Deux fillettes ont disparu, le conducteur d’un camping-car est suspecté. Il est attardé et vit avec sa tante. L’un des pères de famille keller Dover (Hugh Jackman) décide de prendre les choses en main devant l’impuissance apparente à avancer du flic, l’inspecteur Loki (Jack Gyllenhaal) , chargé de l’enquête.
C’est d’abord vers le scénariste Aaron Guzikowski (auteur du piètre « Contrebande ») qu’on se tourne. Son script distille les indices au compte-gouttes tout en développant des intrigues parallèles pour mieux rejoindre et alimenter le récit initial. Le spectateur est dans le doute et le questionnement ce qui laisse présent un suspense feutré mais bien vivace.
Villeneuve et Guzikowski ont savamment dosé le suspense. Villeneuve arrive à créer son style propre malgré des références perceptibles. On peut citer un univers à la « Fargo » (pour le climat neigeux), saupoudré de « Mystic River (le coté faire sa justice soi-même) et un léger soupçon de « L’échange » d’Eastwood . Les renvois de certains journalistes ou publicitaires à « Seven » et » le silence des agneaux » sont anecdotiques et vraiment très éloignés.
Le réalisateur choisit d’installer le climax par des choix visuels pertinents, la nuit, la pluie, les arbres « dénudés », les lumières blanches artificielles et hivernales pour nous faire rentrer dans ce sentiment d’incertitude glaçant et dépouillé. En même temps cet atmosphère permet un ressenti de l’affect à fleur de peau qui motivent et animent les principaux protagonistes de l’histoire.
C’est réussi. On ne s’est jamais où le réalisateur et le scénariste veulent nous emmener. Le suspense prend plusieurs directions, les fausses pistes tissent la toile de l’incertitude mais servent aussi l’avancée vers le dénouement.
C’est à la fois lancinant, subtil et jamais ennuyeux. Loin des grands effets calibrés d’Hollywood, Villeneuve conduit son sujet de manière dépouillée et efficace, aidé par un script sans failles et des acteurs justes.Mention spéciale à Hugh Jackman débarrassé pour un temps de ses griffes de Wolverine, son personnage de père inquiet est à la fois rugueux, jusqu’au boutiste, émouvant et aimant. Jake Gyllenhaal compose physiquement (tatouages, tics…) un flic pugnace avec conviction et justesse. Paul Dano fait penser à un elephant man junior. (Ceux qui ont vu comprendront peut être le clin d’œil !) Melissa Leo fait aussi une belle composition.

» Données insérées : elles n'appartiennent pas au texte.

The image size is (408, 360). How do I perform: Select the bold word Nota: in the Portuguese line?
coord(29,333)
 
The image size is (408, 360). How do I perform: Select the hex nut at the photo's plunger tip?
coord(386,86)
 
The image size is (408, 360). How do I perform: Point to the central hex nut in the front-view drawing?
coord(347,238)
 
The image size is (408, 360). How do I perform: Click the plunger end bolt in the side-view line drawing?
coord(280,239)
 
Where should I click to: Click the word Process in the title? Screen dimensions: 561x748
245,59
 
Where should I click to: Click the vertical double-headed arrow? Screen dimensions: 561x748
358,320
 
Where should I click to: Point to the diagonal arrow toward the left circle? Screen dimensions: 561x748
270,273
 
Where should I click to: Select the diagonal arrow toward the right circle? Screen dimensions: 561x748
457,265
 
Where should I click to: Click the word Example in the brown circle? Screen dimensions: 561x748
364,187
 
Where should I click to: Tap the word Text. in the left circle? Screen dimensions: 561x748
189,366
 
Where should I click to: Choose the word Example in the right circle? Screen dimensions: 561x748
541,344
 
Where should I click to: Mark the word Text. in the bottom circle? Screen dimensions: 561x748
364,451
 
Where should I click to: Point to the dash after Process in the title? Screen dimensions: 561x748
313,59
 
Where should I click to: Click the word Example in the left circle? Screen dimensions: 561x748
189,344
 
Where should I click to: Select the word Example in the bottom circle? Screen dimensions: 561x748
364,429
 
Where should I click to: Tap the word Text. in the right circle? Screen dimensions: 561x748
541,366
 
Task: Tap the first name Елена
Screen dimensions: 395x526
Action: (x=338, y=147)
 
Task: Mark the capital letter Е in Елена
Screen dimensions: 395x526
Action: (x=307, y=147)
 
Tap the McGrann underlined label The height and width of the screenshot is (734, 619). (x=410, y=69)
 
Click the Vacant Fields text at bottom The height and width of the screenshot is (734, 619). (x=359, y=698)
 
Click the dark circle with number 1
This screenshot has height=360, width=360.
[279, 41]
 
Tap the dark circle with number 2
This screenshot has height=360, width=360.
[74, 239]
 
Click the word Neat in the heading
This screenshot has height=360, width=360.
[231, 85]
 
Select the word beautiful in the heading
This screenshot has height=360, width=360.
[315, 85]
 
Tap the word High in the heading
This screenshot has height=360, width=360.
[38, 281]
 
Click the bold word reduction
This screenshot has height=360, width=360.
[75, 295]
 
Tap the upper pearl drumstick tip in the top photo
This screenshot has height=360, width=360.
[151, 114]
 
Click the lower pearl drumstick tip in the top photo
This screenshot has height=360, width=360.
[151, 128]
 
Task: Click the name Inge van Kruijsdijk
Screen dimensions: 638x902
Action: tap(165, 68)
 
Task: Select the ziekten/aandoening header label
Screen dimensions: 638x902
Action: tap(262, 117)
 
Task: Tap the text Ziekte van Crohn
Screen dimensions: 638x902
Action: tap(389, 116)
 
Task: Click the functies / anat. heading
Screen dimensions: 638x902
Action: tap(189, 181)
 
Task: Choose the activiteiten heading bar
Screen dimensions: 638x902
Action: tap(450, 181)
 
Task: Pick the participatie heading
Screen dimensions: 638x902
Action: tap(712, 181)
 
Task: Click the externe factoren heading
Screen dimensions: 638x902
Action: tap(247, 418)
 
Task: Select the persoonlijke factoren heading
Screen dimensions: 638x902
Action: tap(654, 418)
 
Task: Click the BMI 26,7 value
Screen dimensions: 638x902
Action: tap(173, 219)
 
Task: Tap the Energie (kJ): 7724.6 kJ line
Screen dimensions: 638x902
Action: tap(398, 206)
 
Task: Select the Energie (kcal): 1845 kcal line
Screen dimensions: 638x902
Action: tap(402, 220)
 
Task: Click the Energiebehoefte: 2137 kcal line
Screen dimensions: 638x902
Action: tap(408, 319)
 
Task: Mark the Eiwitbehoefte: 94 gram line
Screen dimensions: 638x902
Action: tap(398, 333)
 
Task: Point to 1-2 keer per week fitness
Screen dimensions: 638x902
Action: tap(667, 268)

« Prisoners » est un plaisir de spectateur, « obligé » de rester en éveil face aux évènements . C’est un film d’artisan, voire d’un horloger dévoilant par petites touches le mécanisme de son histoire.
A notre époque c’est énorme de réussir à tenir en haleine, le spectateur sans musique assourdissante et sans renfort de surenchère basée sur de l’adrénaline « primaire » !
Ne boudez pas votre plaisir, découvrez « Prisoners », film rude comme l’hiver, sobre mais captivant comme un roman noir d’une Amérique désaxée et profonde.
(A noter que Mark Wahlberg est co-producteur du film, enfin un choix judicieux pour un acteur bien insipide en dehors de l’univers de James Gray.)